The Source Coding Theorem — also known as Shannon's First Theorem or the Noiseless Coding Theorem — establishes the fundamental limit on lossless data compression. Proven by Claude Shannon in 1948, it states that for any information source with entropy H (measured in bits per symbol), there exists a lossless coding scheme whose average code length per symbol can be made arbitrarily close to H, and no scheme can achieve an average length below H.

The theorem transforms entropy from a statistical curiosity into an operational bound. Entropy is not merely a measure of uncertainty; it is the irreducible cost of describing a source. Any compression algorithm that achieves rates near the entropy limit is, in a precise sense, optimal. The theorem's proof is non-constructive — it demonstrates existence without providing the code — which motivated decades of practical algorithm development from Huffman coding to Lempel-Ziv methods.

The theorem applies to memoryless sources and extends to sources with memory through extensions of the entropy concept, including block entropy and entropy rate. For a source with memory, the relevant quantity is the entropy rate — the limit of the entropy per symbol as the block length grows — which captures the long-range statistical dependencies that memoryless analysis misses.

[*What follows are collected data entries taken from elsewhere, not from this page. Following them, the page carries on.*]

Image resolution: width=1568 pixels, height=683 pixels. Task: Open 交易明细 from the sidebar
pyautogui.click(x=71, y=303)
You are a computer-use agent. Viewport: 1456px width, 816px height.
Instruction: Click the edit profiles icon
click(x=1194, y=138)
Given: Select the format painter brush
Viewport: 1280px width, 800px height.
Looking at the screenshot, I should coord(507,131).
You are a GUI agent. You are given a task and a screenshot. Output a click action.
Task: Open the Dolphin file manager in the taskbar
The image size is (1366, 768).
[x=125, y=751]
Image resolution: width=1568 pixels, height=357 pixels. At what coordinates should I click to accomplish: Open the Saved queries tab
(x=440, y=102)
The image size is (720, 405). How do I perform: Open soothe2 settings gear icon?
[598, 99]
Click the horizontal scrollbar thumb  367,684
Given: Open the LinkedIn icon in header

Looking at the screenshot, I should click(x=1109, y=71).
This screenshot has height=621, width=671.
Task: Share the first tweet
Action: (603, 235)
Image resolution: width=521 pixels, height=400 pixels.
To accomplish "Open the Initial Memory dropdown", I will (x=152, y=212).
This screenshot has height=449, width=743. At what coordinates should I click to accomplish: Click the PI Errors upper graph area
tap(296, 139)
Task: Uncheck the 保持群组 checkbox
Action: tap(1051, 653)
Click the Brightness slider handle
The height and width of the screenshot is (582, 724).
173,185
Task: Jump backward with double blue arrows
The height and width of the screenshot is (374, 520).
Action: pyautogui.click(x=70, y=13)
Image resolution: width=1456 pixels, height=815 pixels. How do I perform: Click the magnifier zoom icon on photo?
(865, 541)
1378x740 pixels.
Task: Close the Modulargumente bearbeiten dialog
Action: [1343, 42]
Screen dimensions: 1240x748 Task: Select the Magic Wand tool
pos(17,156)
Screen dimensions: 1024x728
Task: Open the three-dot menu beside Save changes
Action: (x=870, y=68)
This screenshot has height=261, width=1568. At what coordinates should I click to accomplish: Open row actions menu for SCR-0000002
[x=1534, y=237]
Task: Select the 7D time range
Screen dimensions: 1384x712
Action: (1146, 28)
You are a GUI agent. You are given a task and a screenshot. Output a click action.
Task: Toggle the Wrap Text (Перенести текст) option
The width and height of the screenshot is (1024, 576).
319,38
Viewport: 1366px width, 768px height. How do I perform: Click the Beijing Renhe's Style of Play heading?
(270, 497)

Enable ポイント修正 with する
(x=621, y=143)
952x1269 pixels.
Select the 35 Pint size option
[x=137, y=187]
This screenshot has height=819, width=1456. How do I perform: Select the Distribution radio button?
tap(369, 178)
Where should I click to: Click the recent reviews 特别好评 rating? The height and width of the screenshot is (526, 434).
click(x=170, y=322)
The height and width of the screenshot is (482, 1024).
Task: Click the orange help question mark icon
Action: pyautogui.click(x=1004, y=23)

Block Entropy and Sources with Memory

For sources with memory — where the probability of the next symbol depends on previous symbols — the entropy rate is the relevant limit, not the single-symbol entropy. The block entropy Hₙ measures the uncertainty of blocks of length n, and the entropy rate is the limit h = lim Hₙ/n. The Source Coding Theorem extends to this case: there exist codes whose per-symbol length approaches the entropy rate, and no code can do better.

This extension is not a trivial generalisation. It changes the nature of the compression problem. For memoryless sources, a fixed code (like Huffman Coding) is sufficient. For sources with memory, adaptive codes (like Lempel-Ziv-Welch) are necessary, because the relevant statistics are not known in advance and evolve over time. The theorem guarantees that both fixed and adaptive approaches converge to the same fundamental limit — the entropy rate — but the practical difference between knowing the source and learning it is the difference between engineering and inference.

The block-entropy formulation also reveals a subtlety the single-symbol theorem hides: the convergence to the entropy rate can be slow for sources with long-range correlations. A source where Hₙ/n approaches h as 1/n is easy to compress with short blocks. A source where the approach is logarithmic or slower requires codes that capture dependencies across scales far larger than any practical block length. Such sources — including natural language, DNA, and certain physical systems — sit at the boundary where compression theory meets computational mechanics: the problem is not merely to encode efficiently, but to discover the computational structure that generates the correlations.